Goo Taewan, Apio Catherine, Heo Gyujin, Lee Doeun, Lee Jong Hyeok, Lim Jisun, Han Kyulhee, Park Taesung
Interdisciplinary Program in Bioinformatics, Seoul National University, Seoul 08826, Korea.
Department of Statistics, Seoul National University, Seoul 08826, Korea.
Genomics Inform. 2021 Mar;19(1):e11. doi: 10.5808/gi.21028. Epub 2021 Mar 25.
For the novel coronavirus disease 2019 (COVID-19), predictive modeling, in the literature, uses broadly susceptible exposed infected recoverd (SEIR)/SIR, agent-based, curve-fitting models. Governments and legislative bodies rely on insights from prediction models to suggest new policies and to assess the effectiveness of enforced policies. Therefore, access to accurate outbreak prediction models is essential to obtain insights into the likely spread and consequences of infectious diseases. The objective of this study is to predict the future COVID-19 situation of Korea. Here, we employed 5 models for this analysis; SEIR, local linear regression (LLR), negative binomial (NB) regression, segment Poisson, deep-learning based long short-term memory models (LSTM) and tree based gradient boosting machine (GBM). After prediction, model performance comparison was evelauated using relative mean squared errors (RMSE) for two sets of train (January 20, 2020‒December 31, 2020 and January 20, 2020‒January 31, 2021) and testing data (January 1, 2021‒February 28, 2021 and February 1, 2021‒February 28, 2021) . Except for segmented Poisson model, the other models predicted a decline in the daily confirmed cases in the country for the coming future. RMSE values' comparison showed that LLR, GBM, SEIR, NB, and LSTM respectively, performed well in the forecasting of the pandemic situation of the country. A good understanding of the epidemic dynamics would greatly enhance the control and prevention of COVID-19 and other infectious diseases. Therefore, with increasing daily confirmed cases since this year, these results could help in the pandemic response by informing decisions about planning, resource allocation, and decision concerning social distancing policies.

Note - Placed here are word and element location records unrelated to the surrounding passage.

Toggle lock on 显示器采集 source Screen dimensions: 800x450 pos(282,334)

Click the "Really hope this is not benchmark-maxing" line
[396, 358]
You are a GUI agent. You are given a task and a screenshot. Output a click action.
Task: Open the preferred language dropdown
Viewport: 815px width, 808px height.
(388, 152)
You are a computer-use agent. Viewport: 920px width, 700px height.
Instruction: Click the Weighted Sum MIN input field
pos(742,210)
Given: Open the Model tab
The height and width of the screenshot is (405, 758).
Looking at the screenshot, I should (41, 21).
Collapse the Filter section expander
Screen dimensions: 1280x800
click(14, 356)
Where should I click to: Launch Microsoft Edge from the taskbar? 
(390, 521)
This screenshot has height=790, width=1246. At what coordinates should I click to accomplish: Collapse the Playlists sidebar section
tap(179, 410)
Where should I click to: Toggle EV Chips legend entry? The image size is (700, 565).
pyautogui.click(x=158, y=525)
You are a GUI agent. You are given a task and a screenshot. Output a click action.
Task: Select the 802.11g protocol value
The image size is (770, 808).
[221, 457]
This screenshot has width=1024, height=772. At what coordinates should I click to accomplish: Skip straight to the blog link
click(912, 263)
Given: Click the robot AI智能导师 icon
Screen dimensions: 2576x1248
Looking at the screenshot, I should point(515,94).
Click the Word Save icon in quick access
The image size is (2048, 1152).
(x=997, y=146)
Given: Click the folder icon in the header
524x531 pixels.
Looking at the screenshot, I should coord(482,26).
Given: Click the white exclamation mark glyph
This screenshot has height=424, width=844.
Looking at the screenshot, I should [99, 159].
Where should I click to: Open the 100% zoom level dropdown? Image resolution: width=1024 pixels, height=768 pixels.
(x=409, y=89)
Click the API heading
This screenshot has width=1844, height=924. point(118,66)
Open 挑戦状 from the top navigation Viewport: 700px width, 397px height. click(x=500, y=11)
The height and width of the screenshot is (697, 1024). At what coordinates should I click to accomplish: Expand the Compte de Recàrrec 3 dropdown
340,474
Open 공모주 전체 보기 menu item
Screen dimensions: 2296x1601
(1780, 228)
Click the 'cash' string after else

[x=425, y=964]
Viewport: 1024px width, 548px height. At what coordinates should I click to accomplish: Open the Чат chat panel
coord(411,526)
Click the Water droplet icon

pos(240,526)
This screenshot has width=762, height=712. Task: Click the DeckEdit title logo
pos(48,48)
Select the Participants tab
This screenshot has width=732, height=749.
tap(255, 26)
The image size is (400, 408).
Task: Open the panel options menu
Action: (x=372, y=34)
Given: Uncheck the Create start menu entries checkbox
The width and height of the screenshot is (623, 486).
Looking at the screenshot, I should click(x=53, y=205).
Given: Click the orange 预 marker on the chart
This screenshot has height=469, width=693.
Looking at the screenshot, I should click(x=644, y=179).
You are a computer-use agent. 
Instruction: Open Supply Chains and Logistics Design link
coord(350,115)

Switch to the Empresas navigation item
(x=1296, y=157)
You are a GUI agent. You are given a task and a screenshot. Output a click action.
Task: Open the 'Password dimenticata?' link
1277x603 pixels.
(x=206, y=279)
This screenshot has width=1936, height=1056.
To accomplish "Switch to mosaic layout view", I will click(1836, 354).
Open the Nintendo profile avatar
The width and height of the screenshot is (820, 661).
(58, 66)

对于2019年新型冠状病毒病(COVID-19),文献中的预测模型广泛使用易感-暴露-感染-康复(SEIR)/SIR模型、基于主体的模型和曲线拟合模型。政府和立法机构依靠预测模型的见解来提出新政策并评估实施政策的有效性。因此,获得准确的疫情预测模型对于深入了解传染病可能的传播和后果至关重要。本研究的目的是预测韩国未来的COVID-19情况。在此,我们采用了5种模型进行分析;SEIR模型、局部线性回归(LLR)模型、负二项式(NB)回归模型、分段泊松模型、基于深度学习的长短期记忆模型(LSTM)和基于树的梯度提升机(GBM)。预测后,使用两组训练数据(2020年1月20日至2020年12月31日以及2020年1月20日至2021年1月31日)和测试数据(2021年1月1日至2021年2月28日以及2021年2月1日至2021年2月28日)的相对均方误差(RMSE)来评估模型性能比较。除分段泊松模型外,其他模型预测该国未来每日确诊病例数将下降。RMSE值的比较表明,LLR模型、GBM模型、SEIR模型、NB模型和LSTM模型在该国疫情形势预测方面分别表现良好。对疫情动态的深入了解将极大地加强COVID-19及其他传染病的防控。因此,鉴于今年以来每日确诊病例数不断增加,这些结果有助于通过为规划、资源分配决策以及有关社会 distancing政策的决策提供信息来应对疫情。